Kick him into touch. Single parenting is a lot easier than parenting with a live-in arsehole. At least you know where you stand and you don't have to pander to a spoilt man-baby.

Fedupandstressed · 04/11/2024 18:38

Who owns the house, or has the tenancy in their name? Does he pay anything towards the home at all?

Patienceinshortsupply · 04/11/2024 18:42

Raise your bar, for your kids if not yourself. This isn't a relationship, it's a slow and deadly form of torture. How dare he come down hard on your poor child. Kick him out, and focus on your kids. Your life and theirs will change overnight. For the better.

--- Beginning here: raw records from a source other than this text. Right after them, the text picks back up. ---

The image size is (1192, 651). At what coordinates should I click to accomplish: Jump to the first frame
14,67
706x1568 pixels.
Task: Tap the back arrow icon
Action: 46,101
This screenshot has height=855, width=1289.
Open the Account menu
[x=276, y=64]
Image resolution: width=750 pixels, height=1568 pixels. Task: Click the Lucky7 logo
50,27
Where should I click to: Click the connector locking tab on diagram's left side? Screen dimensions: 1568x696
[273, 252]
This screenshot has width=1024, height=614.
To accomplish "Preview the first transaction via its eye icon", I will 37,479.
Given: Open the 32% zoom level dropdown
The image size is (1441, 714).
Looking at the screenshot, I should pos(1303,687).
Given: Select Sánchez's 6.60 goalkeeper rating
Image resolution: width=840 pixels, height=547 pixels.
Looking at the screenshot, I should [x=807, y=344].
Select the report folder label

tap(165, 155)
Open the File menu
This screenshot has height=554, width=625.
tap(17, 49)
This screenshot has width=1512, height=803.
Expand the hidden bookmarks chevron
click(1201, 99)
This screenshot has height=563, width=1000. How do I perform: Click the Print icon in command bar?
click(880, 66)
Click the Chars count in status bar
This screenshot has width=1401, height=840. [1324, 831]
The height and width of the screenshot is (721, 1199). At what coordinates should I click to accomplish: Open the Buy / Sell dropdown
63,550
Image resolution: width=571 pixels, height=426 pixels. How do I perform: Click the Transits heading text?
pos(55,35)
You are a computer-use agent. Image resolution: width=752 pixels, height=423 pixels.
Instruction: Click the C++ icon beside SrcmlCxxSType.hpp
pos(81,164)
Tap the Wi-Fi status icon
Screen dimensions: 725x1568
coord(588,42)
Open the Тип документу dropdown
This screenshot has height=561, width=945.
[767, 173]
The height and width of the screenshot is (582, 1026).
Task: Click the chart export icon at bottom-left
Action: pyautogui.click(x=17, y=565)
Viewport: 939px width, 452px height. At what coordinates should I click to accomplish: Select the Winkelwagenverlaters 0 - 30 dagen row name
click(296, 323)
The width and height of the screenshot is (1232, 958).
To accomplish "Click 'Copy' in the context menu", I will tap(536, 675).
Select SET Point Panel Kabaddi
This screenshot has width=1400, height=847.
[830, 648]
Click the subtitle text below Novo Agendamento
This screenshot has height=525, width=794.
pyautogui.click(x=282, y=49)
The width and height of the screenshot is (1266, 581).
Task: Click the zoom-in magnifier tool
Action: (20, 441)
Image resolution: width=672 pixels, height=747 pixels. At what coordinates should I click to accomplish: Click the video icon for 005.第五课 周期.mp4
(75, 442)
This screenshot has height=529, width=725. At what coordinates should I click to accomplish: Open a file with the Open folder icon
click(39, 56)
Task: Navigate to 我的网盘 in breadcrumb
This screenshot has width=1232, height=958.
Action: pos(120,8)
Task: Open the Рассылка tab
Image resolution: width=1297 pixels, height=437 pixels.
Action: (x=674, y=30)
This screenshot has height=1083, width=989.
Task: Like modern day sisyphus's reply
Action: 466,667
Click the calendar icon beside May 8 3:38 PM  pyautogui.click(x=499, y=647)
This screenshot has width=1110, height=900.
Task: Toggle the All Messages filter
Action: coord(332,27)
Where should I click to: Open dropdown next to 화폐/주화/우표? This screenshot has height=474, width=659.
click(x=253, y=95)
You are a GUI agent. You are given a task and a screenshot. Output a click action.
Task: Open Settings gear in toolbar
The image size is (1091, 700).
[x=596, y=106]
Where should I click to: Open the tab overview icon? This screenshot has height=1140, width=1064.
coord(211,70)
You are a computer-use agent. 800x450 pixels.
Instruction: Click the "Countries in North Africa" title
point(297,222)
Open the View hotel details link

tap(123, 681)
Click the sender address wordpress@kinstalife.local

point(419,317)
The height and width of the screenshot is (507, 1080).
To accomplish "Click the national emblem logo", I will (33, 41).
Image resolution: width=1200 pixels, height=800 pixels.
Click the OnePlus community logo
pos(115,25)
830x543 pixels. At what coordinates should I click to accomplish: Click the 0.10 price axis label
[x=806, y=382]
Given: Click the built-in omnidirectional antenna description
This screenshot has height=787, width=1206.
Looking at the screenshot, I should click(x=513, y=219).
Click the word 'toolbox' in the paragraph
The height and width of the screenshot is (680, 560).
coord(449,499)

RaspberryBeretxx · 04/11/2024 18:42

Honestly, he sounds utterly pointless. It sounds like he’s an extra person to run around after and pay for who adds nothing to your life. I think you need to get rid of him. He’s also financially abusive for refusing to contribute.

Krumblina · 04/11/2024 18:44

What as in he doesn't even pay the rent/mortgage or bills? Why not? He just lives at your place?

MidnightBlossom · 04/11/2024 18:46

Darling, sling him out. He doesn't contribute. He doesn't pay any bills. He doesn't add anything to your life except more stress.

Dump him, tell him to pack his stuff and leave. Enjoy a much easier and stress free life with only two children to worry about.

Verylazy · 04/11/2024 18:48

He lives completely for free? He doesn’t pay anything for his children? Please say why.

79pinkballoons · 04/11/2024 18:48

How is it good for the children having this loser around? Get rid of him, for everyone's sake.

TwilightSkies · 04/11/2024 18:48

You’re a single parent already OP. At least if he goes you won’t have to live with him!